Ultimately, the more personal version of the character prevailed, and in the midst of sweltering heat and a grueling 24-day shoot ("It was very extreme," said Bernal), Hurt made time for talks with the town's minister and some of his congregants. [James Marsh just said parishioners…I will try to find this out tomorrow…hmmm.

"William said to me, 'These guys really work hard," said Marsh. "They deal with personal, difficult problems. The guy that I befriended in the church, he was driving all over the place. It's not an easy job, what they do." Questions--and the movie raises many--swirl around Hurt's preacher, who, according to Attica, "embraces Elvis as a Christian but denies him as a son."

"If you don't want to face your past, faith helps you feel forgiven," said Bernal. "But if you disobey the rules of faith, then you use faith to justify your actions."

But how do "The King's" filmmakers justify multiple murders? How do they justify a Christian preacher who could easily be interpreted as an oppressive gun-slinger? "The King" was well-received when it played at the South by Southwest film festival, but do Marsh and Attica worry about audience reactions in more conservative locales?

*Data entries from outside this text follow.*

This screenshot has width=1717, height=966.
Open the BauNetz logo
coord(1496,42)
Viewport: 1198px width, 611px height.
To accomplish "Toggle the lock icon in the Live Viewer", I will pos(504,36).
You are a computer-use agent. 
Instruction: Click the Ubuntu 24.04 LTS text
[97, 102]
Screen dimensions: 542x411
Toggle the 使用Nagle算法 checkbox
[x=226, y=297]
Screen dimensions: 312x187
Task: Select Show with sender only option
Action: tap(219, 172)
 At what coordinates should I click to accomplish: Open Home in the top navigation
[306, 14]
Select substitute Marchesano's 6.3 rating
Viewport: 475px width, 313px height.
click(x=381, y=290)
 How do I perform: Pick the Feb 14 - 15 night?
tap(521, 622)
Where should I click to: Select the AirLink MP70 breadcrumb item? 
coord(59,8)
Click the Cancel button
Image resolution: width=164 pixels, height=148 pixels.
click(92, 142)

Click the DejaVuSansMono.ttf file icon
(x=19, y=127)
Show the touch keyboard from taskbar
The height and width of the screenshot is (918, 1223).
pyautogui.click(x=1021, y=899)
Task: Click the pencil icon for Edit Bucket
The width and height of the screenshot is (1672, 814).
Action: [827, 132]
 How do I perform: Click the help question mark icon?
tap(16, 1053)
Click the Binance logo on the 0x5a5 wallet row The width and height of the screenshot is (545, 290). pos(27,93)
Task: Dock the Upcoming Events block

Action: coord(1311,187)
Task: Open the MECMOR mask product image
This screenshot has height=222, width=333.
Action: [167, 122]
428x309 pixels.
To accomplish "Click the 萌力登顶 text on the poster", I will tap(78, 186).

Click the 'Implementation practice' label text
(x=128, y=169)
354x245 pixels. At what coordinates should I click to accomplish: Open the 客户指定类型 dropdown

"We don't portray the Christian family as hypocrites," Marsh said. "The William Hurt character isn't sitting at home jerking off to kiddie porn. He's trying to live a righteous life, but he has sins of the past that are going to come back with a vengeance and confront him."

"I'm not trying to create a negative portrait or a full frontal assault on the American Christian family," Attica added. "Faith is great, but there is a sense of responsibility that people don't consider. I find it curious that we always come down to killing each other because my God is better than your God."